[Collected data]
──────────────────────────────

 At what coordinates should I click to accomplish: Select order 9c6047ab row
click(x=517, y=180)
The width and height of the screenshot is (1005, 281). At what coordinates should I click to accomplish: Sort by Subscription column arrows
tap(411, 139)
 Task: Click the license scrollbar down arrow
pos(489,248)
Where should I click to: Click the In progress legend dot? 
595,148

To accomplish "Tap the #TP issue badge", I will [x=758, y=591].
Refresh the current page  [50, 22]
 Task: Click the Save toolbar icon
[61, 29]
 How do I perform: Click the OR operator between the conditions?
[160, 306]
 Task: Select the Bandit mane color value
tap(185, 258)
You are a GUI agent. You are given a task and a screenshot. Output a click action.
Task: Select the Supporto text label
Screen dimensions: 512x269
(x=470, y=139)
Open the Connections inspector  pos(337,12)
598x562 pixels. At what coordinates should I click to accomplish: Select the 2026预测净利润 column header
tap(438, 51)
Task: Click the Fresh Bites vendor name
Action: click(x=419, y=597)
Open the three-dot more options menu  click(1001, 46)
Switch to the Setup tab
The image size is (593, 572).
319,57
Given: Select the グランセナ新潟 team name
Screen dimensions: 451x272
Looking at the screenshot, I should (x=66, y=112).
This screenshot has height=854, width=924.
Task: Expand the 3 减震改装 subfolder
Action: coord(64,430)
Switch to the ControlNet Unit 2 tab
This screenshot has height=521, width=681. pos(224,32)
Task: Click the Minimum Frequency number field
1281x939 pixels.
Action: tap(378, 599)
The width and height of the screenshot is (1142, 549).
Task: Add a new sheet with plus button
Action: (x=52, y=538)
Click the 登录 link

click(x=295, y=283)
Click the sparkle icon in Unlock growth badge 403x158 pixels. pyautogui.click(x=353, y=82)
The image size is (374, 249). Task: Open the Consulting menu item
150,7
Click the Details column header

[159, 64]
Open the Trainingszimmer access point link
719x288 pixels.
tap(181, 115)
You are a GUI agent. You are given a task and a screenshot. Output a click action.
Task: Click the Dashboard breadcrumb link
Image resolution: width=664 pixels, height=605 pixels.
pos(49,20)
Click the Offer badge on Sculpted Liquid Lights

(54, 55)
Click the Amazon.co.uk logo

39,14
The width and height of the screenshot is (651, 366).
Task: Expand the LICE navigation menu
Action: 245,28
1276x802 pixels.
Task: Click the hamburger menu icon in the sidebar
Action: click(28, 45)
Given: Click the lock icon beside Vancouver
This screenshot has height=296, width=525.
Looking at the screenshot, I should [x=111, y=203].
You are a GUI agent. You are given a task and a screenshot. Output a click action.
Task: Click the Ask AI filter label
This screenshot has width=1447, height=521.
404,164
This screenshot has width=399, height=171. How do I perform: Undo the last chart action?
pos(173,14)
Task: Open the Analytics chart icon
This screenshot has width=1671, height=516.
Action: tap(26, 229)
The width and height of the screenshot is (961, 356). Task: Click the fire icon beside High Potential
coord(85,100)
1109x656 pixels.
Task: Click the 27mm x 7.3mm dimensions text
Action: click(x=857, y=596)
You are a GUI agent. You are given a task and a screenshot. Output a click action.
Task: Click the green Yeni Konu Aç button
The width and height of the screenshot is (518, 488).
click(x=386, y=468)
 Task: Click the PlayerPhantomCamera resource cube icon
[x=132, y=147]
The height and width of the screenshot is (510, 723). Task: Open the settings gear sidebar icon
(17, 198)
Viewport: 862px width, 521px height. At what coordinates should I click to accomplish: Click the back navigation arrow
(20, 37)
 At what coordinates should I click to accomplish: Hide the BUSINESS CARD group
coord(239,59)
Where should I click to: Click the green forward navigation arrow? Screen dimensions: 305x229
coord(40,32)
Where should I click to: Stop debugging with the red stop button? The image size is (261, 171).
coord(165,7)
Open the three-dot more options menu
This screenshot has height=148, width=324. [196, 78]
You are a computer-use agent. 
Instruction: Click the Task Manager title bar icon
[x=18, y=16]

──────────────────────────────

◆ **Exercise aim**: Could the data above be returned exactly as it stands?

◆ **Solution to the problem**:
 At what coordinates should I click to accomplish: Select order 9c6047ab row
click(x=517, y=180)
The width and height of the screenshot is (1005, 281). At what coordinates should I click to accomplish: Sort by Subscription column arrows
tap(411, 139)
 Task: Click the license scrollbar down arrow
pos(489,248)
Where should I click to: Click the In progress legend dot? 
595,148

To accomplish "Tap the #TP issue badge", I will [x=758, y=591].
Refresh the current page  [50, 22]
 Task: Click the Save toolbar icon
[61, 29]
 How do I perform: Click the OR operator between the conditions?
[160, 306]
 Task: Select the Bandit mane color value
tap(185, 258)
You are a GUI agent. You are given a task and a screenshot. Output a click action.
Task: Select the Supporto text label
Screen dimensions: 512x269
(x=470, y=139)
Open the Connections inspector  pos(337,12)
598x562 pixels. At what coordinates should I click to accomplish: Select the 2026预测净利润 column header
tap(438, 51)
Task: Click the Fresh Bites vendor name
Action: click(x=419, y=597)
Open the three-dot more options menu  click(1001, 46)
Switch to the Setup tab
The image size is (593, 572).
319,57
Given: Select the グランセナ新潟 team name
Screen dimensions: 451x272
Looking at the screenshot, I should (x=66, y=112).
This screenshot has height=854, width=924.
Task: Expand the 3 减震改装 subfolder
Action: coord(64,430)
Switch to the ControlNet Unit 2 tab
This screenshot has height=521, width=681. pos(224,32)
Task: Click the Minimum Frequency number field
1281x939 pixels.
Action: tap(378, 599)
The width and height of the screenshot is (1142, 549).
Task: Add a new sheet with plus button
Action: (x=52, y=538)
Click the 登录 link

click(x=295, y=283)
Click the sparkle icon in Unlock growth badge 403x158 pixels. pyautogui.click(x=353, y=82)
The image size is (374, 249). Task: Open the Consulting menu item
150,7
Click the Details column header

[159, 64]
Open the Trainingszimmer access point link
719x288 pixels.
tap(181, 115)
You are a GUI agent. You are given a task and a screenshot. Output a click action.
Task: Click the Dashboard breadcrumb link
Image resolution: width=664 pixels, height=605 pixels.
pos(49,20)
Click the Offer badge on Sculpted Liquid Lights

(54, 55)
Click the Amazon.co.uk logo

39,14
The width and height of the screenshot is (651, 366).
Task: Expand the LICE navigation menu
Action: 245,28
1276x802 pixels.
Task: Click the hamburger menu icon in the sidebar
Action: click(28, 45)
Given: Click the lock icon beside Vancouver
This screenshot has height=296, width=525.
Looking at the screenshot, I should [x=111, y=203].
You are a GUI agent. You are given a task and a screenshot. Output a click action.
Task: Click the Ask AI filter label
This screenshot has width=1447, height=521.
404,164
This screenshot has width=399, height=171. How do I perform: Undo the last chart action?
pos(173,14)
Task: Open the Analytics chart icon
This screenshot has width=1671, height=516.
Action: tap(26, 229)
The width and height of the screenshot is (961, 356). Task: Click the fire icon beside High Potential
coord(85,100)
1109x656 pixels.
Task: Click the 27mm x 7.3mm dimensions text
Action: click(x=857, y=596)
You are a GUI agent. You are given a task and a screenshot. Output a click action.
Task: Click the green Yeni Konu Aç button
The width and height of the screenshot is (518, 488).
click(x=386, y=468)
 Task: Click the PlayerPhantomCamera resource cube icon
[x=132, y=147]
The height and width of the screenshot is (510, 723). Task: Open the settings gear sidebar icon
(17, 198)
Viewport: 862px width, 521px height. At what coordinates should I click to accomplish: Click the back navigation arrow
(20, 37)
 At what coordinates should I click to accomplish: Hide the BUSINESS CARD group
coord(239,59)
Where should I click to: Click the green forward navigation arrow? Screen dimensions: 305x229
coord(40,32)
Where should I click to: Stop debugging with the red stop button? The image size is (261, 171).
coord(165,7)
Open the three-dot more options menu
This screenshot has height=148, width=324. [196, 78]
You are a computer-use agent. 
Instruction: Click the Task Manager title bar icon
[x=18, y=16]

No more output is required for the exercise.